“How much is that doggie in the window”… these oldie-but-goodie song lyrics conjures up the image of cute puppies in a pet store being purchased as a gift for a loved one.
Great song, but the reality of buying a pet as a holiday gift is a bad idea. If you are planning on buying a new puppy or kitten for a loved one or friend, please reconsider. There are several reasons not to give a pet as a gift.
Time to Get Personal
Many times when asked how someone chose their pet, the response is “he chose me.” It’s a very personal thing and requires a bond between human and animal. As a third-party, you can’t guarantee that bond. Another sound reason is allergies you may not know about. Just because the intended recipient isn’t allergic doesn’t mean other family members within the household aren’t – so far better not bring in a furry little creature if you’re not sure.
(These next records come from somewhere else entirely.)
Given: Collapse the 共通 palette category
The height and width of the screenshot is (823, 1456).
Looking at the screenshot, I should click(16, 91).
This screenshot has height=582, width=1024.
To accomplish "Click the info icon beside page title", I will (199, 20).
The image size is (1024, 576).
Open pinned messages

Think of the puppy or kitten itself – with all the holiday chaos, households are typically noisier, busier and there are food and decorations unsafe for pets. Puppies and kittens are babies – they get stressed out in normal situations when brought into a new environment – imagine how these tiny little beings feel when brought into a home with a lot of noise, movement and blinking lights.
Pay the Price
Pet ownership can be expensive. Sure, you paid for the puppy, but that puppy will probably live 15 years or more and the expense required over its lifetime is substantial. Within a few short months of bringing a kitten or puppy into your home, it will need various vaccines, worming, and a spay/neuter surgery. The total costs can be several hundred dollars depending on location.
When a pet is brought into a home without careful planning and consideration, the results can be disastrous for the pet. Check shelters a few months after the holiday season – they are overflowing with “gifts” that are unwanted, and many of these poor animals are killed simply because there are not enough homes for all of them.
A great alternative is to give a card with a picture of the type of animal you will be giving, and the promise of a trip to your local shelter so a pet can be chosen at your expense, when the recipient is ready for a pet. Another option is to give a leash, collar, pet bowls and perhaps a gift certificate for a future vet visit for the pet you will be gifting in the near future.
Don’t make the choices for someone else when it comes to a living creature – they pay the price when they aren’t “right” or allergies develop, or they “get too big” or “chew things.” It’s fun to get a new puppy or kitten, but it comes with a life time commitment – and you, as the gift-giver, simply cannot provide that commitment to the pet. The future owner must be in on the decision-making. When carefully planned and chosen, the gift of a pet can provide a lifetime of mutual love and be the best gift ever for both pet and new owner.